Spending a forever with anyone is a gift.  Trying and arduous and tortuous and obscenely beautiful.

I see couples daily who waddle in together at ninety.  Who laugh at one another's hypochondria.  Who fill in the missing pieces of confused and dawdling medical histories.  Who hold one another's hands during procedures which seem so foreign and terrifying and confusing.

The intimacy of several decades is irreplaceable.  Astounding.  But truly a test of endurance. Dedication.  Commitment.

I used to be under the impression--and continue to be, on the odd Tuesday--that commitment makes things dull.  That some of the shine of life erodes with days and days stacked one upon the other with the same face, the same hands, the same sex.

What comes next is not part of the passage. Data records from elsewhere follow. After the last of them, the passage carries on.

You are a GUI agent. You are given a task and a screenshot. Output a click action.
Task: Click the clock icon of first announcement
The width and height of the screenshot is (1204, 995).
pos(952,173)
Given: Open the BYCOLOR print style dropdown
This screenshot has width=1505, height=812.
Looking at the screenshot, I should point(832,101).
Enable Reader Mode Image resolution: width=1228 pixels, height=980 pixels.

And yet, perhaps, I judge too harshly.  Too quickly.  Perhaps the real art is the making of something lovely over the course of many monotonous days.  Of looking at the one you have chosen and consciously loving them every single day for as long as you both live.  In laughing as bodily functions become intimate and inside jokes become so layered that one intermingles with the others in a perfectly seamless manner.

Perhaps the true test, in the end, is not of unconscious and tortured dedication but of creativity.  Of waking each day to a new nuance of a partner's humor, a new gray hair, a new song that speaks to you both on such a deep level that you play it on EVERY juke box in every bar you happen to wander into in any midwestern city on any day.

Perhaps the beauty, as with so many other things, is in the choice.  Is in the finite, inordinately stunning moments of utter mundanity that, somehow, become rich because of the human beside you.